_Task brief_. In the figure captions on nicotine and paclitaxel in breast cancer cells, which nicotinic antagonist is described as selective for α9 nAChRs?

Sensitivity of MDA-MB-231 cells to chemotherapy. Concentration-response curves of paclitaxel (PX) on the viability of surviving cells after three cycles of PX treatment (10^-7 mol/L) in the absence or presence of nicotine (10^-10 mol/L). Values are the mean ± SD of three experiments performed in duplicate. ^bP < 0.01; ^cP < 0.001 vs surviving cells after three cycles of PX treatment. PX: Paclitaxel; NIC: Nicotine.

Figure 5

Effect of nicotine on paclitaxel treatment. A: Viability determination of MDA-MB-231 cells treated with nicotine (10^-10 mol/L) and paclitaxel (10^-7 mol/L) alone or in combination, in the absence or presence of nicotinic antagonists: mecamylamine [non-selective for nicotinic acetylcholine receptors (nAChRs)], methyllycaconitine (selective for α7 nAChRs), or luteolin (selective for α9 nAChRs) at a concentration of 10^-6 mol/L; B: Determination of percentage of living MDA-MB-231 cells treated with the same drug combinations as those shown in Figure 5A. Values are the mean ± SD of four experiments performed in duplicate. ^bP < 0.01; ^cP < 0.001 vs control, considered as 100%. MM: Mecamylamine; MLA: Methyllycaconitine; Lut: Luteolin; PX: Paclitaxel; NIC: Nicotine.

Figure 6

Effect of paclitaxel and nicotine on MDA-MB-231 cell viability. A: Cells were treated with paclitaxel (PX) (10^-7 mol/L) and the mediators were evaluated in the absence or presence of the kinase inhibitors for: PKC (staurosporine, 10^-8 mol/L), MEK (PD098059 PD, 10^-5 mol/L), Ras (S-trans, trans-farnesylthiosalicylic acid, 10^-6 mol/L), ERK1/2 (U126, 10^-5 mol/L), p38MAPK (SB203580, 10^-5 mol/L) or IKKβ (IMD354, 5 × 10^-8 mol/L); B: Cells were treated with the combination of PX and nicotine (NIC) (10^-10 mol/L) as well as with the same inhibitors as those shown in Figure 6A. Values are the mean ± SD of four experiments performed in duplicate. ^aP < 0.05; ^bP < 0.01 vs PX. ^cP < 0.05; ^dP < 0.01; ^eP < 0.001 vs PX+NIC. FTS: S-trans, trans-farnesylthiosalicylic acid; SB: SB203580; Stau: Staurosporine; PD: PD098059; PX: Paclitaxel; NIC: Nicotine.

Figure 7

Effect of nicotine on paclitaxel-induced apoptosis in MDA-MB-231 cells. Tumor cells were treated with paclitaxel (10^-7 mol/L) in the absence or presence of the following nicotinic antagonists: mecamylamine [non-selective for nicotinic acetylcholine receptors (nAChRs)], methyllycaconitine (selective for α7 nAChRs), or luteolin (selective for α9 nAChRs) at a concentration of 10^-6 mol/L. The percentage of apoptotic cells was determined by flow cytometry. Values are the mean ± SD of four experiments performed in duplicate. ^aP < 0.05; ^bP < 0.01; ^cP < 0.001 vs control; ^dP < 0.001. MM: Mecamylamine; MLA: Methyllycaconitine; Lut: Luteolin; PX: Paclitaxel; NIC: Nicotine.

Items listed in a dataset
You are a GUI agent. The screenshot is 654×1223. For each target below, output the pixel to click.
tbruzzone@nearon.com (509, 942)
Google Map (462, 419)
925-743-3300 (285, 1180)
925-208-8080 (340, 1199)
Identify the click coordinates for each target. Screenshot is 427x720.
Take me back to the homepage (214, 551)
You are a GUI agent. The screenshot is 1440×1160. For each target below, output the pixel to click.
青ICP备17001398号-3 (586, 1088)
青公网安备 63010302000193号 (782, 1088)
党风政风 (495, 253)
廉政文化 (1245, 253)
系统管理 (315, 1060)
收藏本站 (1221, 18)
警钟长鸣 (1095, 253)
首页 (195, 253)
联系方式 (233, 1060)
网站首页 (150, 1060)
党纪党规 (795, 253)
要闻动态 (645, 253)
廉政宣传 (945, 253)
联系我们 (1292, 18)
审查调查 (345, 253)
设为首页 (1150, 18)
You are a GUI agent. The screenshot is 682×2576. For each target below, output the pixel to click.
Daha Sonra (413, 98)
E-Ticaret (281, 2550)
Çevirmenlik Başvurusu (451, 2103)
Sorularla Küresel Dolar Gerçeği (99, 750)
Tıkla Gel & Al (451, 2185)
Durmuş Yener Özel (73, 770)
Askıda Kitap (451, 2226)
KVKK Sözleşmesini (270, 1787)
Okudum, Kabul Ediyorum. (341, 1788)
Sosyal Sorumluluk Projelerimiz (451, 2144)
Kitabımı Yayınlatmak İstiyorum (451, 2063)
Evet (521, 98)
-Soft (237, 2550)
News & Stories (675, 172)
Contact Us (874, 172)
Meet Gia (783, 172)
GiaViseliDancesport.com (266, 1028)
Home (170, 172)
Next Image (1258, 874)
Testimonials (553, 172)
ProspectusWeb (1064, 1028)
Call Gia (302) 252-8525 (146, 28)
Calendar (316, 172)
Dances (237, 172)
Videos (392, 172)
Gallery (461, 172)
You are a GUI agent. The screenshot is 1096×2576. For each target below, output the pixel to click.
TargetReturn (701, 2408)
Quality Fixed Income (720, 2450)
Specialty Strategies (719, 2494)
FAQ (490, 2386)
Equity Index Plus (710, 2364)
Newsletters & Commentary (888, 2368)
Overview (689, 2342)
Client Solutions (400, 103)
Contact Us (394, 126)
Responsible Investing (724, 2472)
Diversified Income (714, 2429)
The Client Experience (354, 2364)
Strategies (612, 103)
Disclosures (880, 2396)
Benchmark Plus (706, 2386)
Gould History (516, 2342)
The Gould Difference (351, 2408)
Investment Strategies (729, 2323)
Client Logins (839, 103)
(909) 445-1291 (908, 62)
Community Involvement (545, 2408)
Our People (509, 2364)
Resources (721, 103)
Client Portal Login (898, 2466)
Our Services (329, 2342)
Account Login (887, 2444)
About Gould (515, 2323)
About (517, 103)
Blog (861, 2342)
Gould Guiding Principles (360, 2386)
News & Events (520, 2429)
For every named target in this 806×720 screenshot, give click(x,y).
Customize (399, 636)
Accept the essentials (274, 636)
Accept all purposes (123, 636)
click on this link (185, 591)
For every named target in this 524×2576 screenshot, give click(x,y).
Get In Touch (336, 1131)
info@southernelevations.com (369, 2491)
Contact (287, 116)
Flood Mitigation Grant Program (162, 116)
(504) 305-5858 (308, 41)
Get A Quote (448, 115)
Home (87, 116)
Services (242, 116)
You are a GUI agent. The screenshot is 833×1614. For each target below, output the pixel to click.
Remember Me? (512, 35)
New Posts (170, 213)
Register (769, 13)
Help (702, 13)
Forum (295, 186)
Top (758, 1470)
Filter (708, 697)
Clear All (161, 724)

_Answer to this problem_. Luteolin